Extracting branches and branchpoints from PHATE. (A) Methods for identifying suggested endpoints, branch points, and branches. (i) PHATE computes a specialized diffusion operator as an intermediate step (Figure 2D). We use this diffusion operator to find endpoints. Specifically we use the the extrema of the corresponding diffusion components (eigenvectors of the diffusion operator) to identify endpoints [56]. (ii) Local intrinsic dimensionality is used to find branchpoints in a PHATE visual. As there are more degrees of freedom at branch points, the local intrinsic dimension is higher than through the rest of a branch. (iii) Cells in the PHATE embedding can be assigned to branches by considering the correlation between distances of neighbors to reference cells (e.g. branch points or endpoints). (B) Detected branches in the (i) artificial tree data, (ii) bone marrow scRNA-seq data from [16], and (iii) iPSC CyTOF data from [17].

Figure 4

PHATE most accurately represents manifold distances in a 2D embedding. (A) Schematic description of performance comparison procedure. For each method and each type of corruption, Euclidean distances in the 2D embedding are compared to geodesic distances in an equivalent noiseless simulation by Spearman correlation. (B) Performance of 12 different methods across varying levels of corruption by dropout, decreased signal-to-noise ratio (BCV), randomly subsampled cells (subsample) and randomly subsampled genes (n_genes). Mean correlation of 20 runs for each configuration is shown. For further details see Table S3.

Figure 5

Comparison of PHATE to other visualization methods on biological datasets. Columns represent different visualization methods, rows different datasets.

Figure 6

PHATE analysis of embryoid body scRNA-seq data with n = 16, 285 cells. (A) i) The PHATE visualization colored by clusters. Clustering is done on a ten dimensional PHATE embedding. The number of cells in each cluster is given in Table S5. ii) The PHATE visualization colored by estimated local intrinsic dimensionality with selected branch points highlighted. iii) Branches and sub-branches chosen from contiguous clusters for analysis. (B) Lineage tree of the EB system determined from the PHATE analysis showing embryonic stem cells (ESC), the primitive streak (PS), mesoderm (ME), endoderm (EN), neuroectoderm (NE), neural crest (NC), neural progenitors (NP), and others.

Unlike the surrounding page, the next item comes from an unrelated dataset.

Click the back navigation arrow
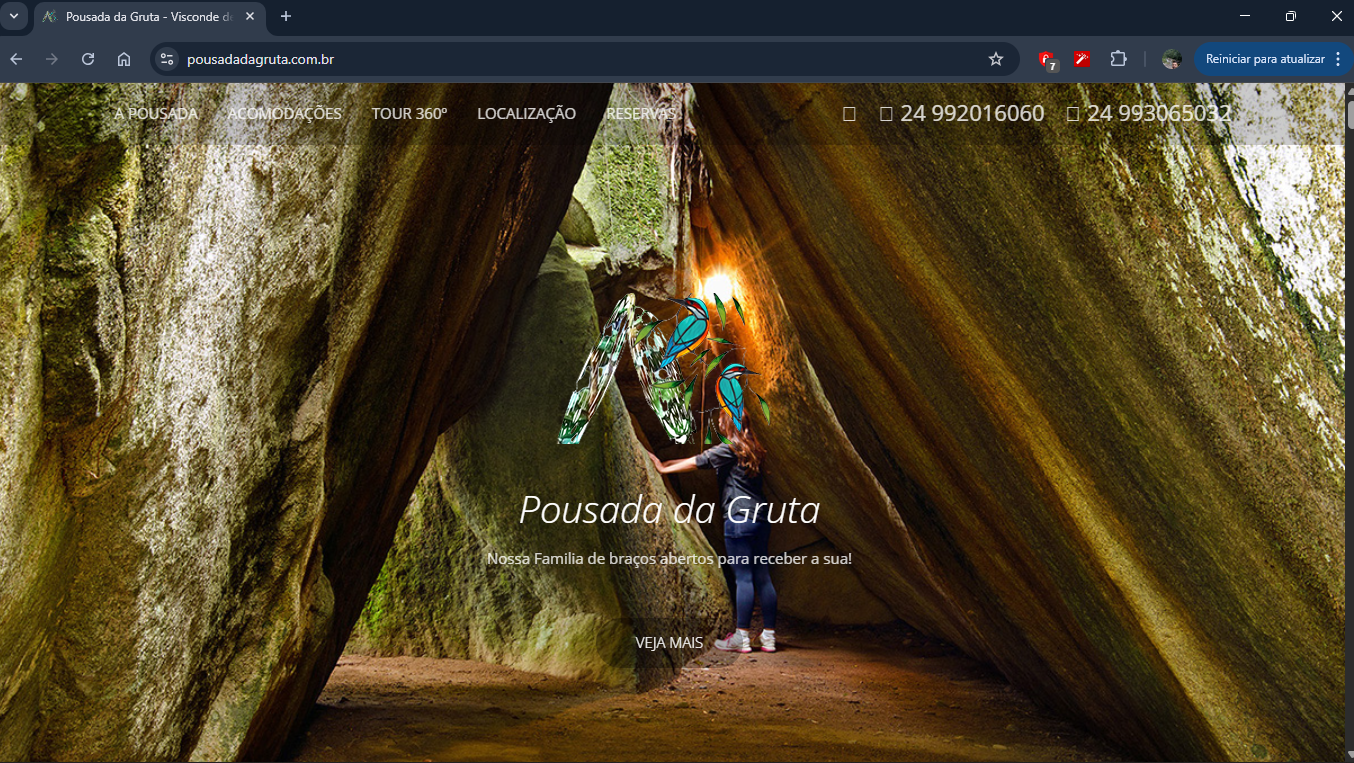 point(16,59)
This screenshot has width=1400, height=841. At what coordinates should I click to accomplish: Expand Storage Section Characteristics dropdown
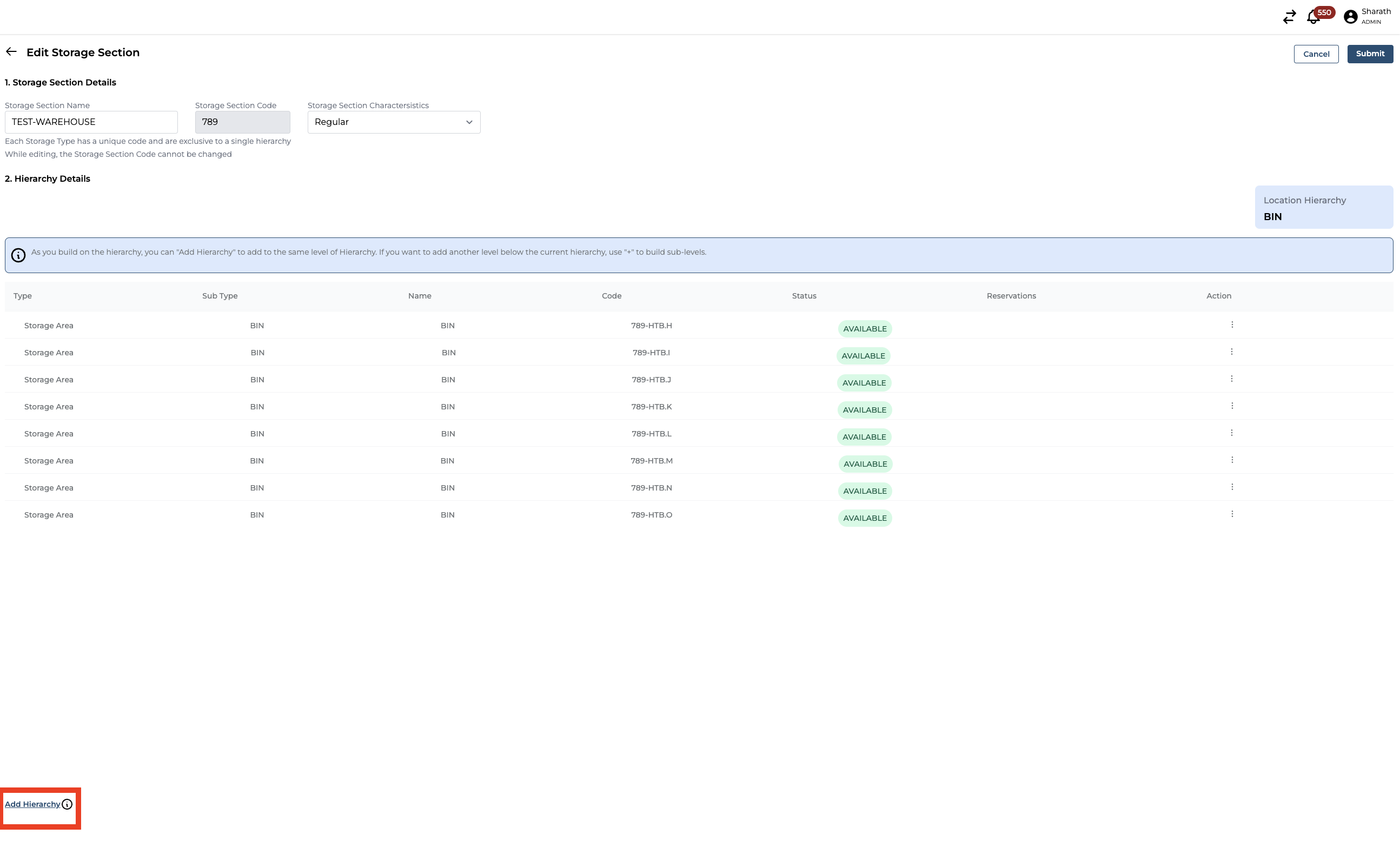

Red font indicates novel cell precursors. See supplemental videos S1, S2, and S3 for 3D PHATE visualizations of each stage in the tree. (C) PHATE embedding overlaid with each of the populations in the lineage tree. Other abbreviations include lateral plate ME (LP ME), hemangioblast (H), cardiac (C), epicardial precursors (EP), smooth muscle precursors (SMP), cardiac precursors (CP), and neuronal subtypes (NS). (D) Heatmap showing the EMD score between the cluster distribution and the background distribution for each gene. Relevant genes for identifying the main lineages were manually identified. Genes are organized according to their maximum EMD score. The number of cells in each cluster is given in Table S5. (E) The EMD scores of the top scoring surface markers in the targeted sub-branches (sub-branches iii and vii). (F) Scatter plots of the bulk transcription factor expression vs. the mean single-cell transcription factor expression in sub-branches iii (left, n = 2,537 cells) and vii (right, n = 1,314 cells). The Spearman correlation coefficients are calculated for n = 1,213 transcription factors.